Railway Project: tessellate-renewables
=========================================

+----------------------------+      +----------------------------+
|  Service: api              |      |  Service: worker           |
|  (FastAPI + Uvicorn)       |      |  (Celery Worker)           |
|                            |      |                            |
|  Dockerfile: Dockerfile    |      |  Dockerfile: Dockerfile.   |
|  Port: 8000                |      |             worker         |
|  Replicas: 2               |      |  Queues: default, solar,   |
|  Health: /health           |      |          wind, reports     |
|  Public domain: yes        |      |  Replicas: 2               |
+----------------------------+      +----------------------------+
             |                                    |
             +------------------+-----------------+
                                |
                  +-------------+-------------+
                  |                           |
     +------------+------------+  +-----------+-----------+
     |  Service: redis         |  |  Service: postgres    |
     |  (Redis 7.x)           |  |  (PostgreSQL 15)      |
     |                         |  |                       |
     |  Plugin: Railway Redis  |  |  Plugin: Railway      |
     |  Memory: 256MB+         |  |         Postgres      |
     |  Persistence: AOF       |  |  Storage: 10GB+       |
     +-------------------------+  |  Backups: daily       |
                                  +------------------------+

Optional Services:
+----------------------------+      +----------------------------+
|  Service: ml-engine        |      |  Service: streamlit        |
|  (Modal GPU / Railway)     |      |  (Streamlit Dashboard)     |
|                            |      |                            |
|  GPU: T4 / A10G            |      |  Port: 8501                |
|  Tasks: ML training,       |      |  Internal dashboard        |
|         inference           |      |  for demos                 |
+----------------------------+      +----------------------------+

Service Communication:

  • API to Redis: Direct TCP connection via REDIS_URL
  • API to PostgreSQL: Connection pool via DATABASE_URL (SQLAlchemy async)
  • Worker to Redis: Celery broker connection via REDIS_URL
  • Worker to PostgreSQL: Direct connection for job status updates
  • API to Worker: Indirect via Redis task queue (Celery send_task)
  • External services: HTTPS outbound (SendGrid, Stripe, NREL, Modal)

API Versioning Strategy

The API uses URL path versioning with a commitment to backward compatibility.

Current Version: v1

Versioning Rules:

  1. URL Prefix: All endpoints are prefixed with /v1/. Future major versions will use /v2/, /v3/, etc.

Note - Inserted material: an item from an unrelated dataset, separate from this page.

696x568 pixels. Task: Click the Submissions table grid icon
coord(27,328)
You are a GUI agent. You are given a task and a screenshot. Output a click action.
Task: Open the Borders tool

  2. Backward Compatibility: Within a major version, all changes are backward compatible:

  3. New optional fields may be added to request bodies.
  4. New fields may be added to response bodies.
  5. New endpoints may be added.
  6. Existing fields will not be removed or have their types changed.

  7. Deprecation Policy:

  8. Deprecated features are marked with a Deprecation response header.
  9. A minimum 6-month notice is provided before removal.
  10. Deprecated endpoints return a X-Tessellate-Deprecated: true header.
  11. Migration guides are published for each breaking change.

  12. Version Lifecycle:

Phase Duration Description
Active Ongoing Full feature development and support
Maintenance 12 months Bug fixes and security patches only
Deprecated 6 months Read-only, no new features or fixes
Sunset - Version removed entirely
  1. Content Negotiation: The API also supports an X-API-Version header as an alternative to URL-based versioning for cases where clients cannot modify URL paths:
X-API-Version: 2025-01-15

Date-based versions allow pinning to a specific API snapshot. Undated requests default to the latest stable version within the URL major version.

  1. SDK Versioning: Official SDKs (Python, JavaScript) are versioned independently but track the API version they target. SDK version 1.x targets API v1.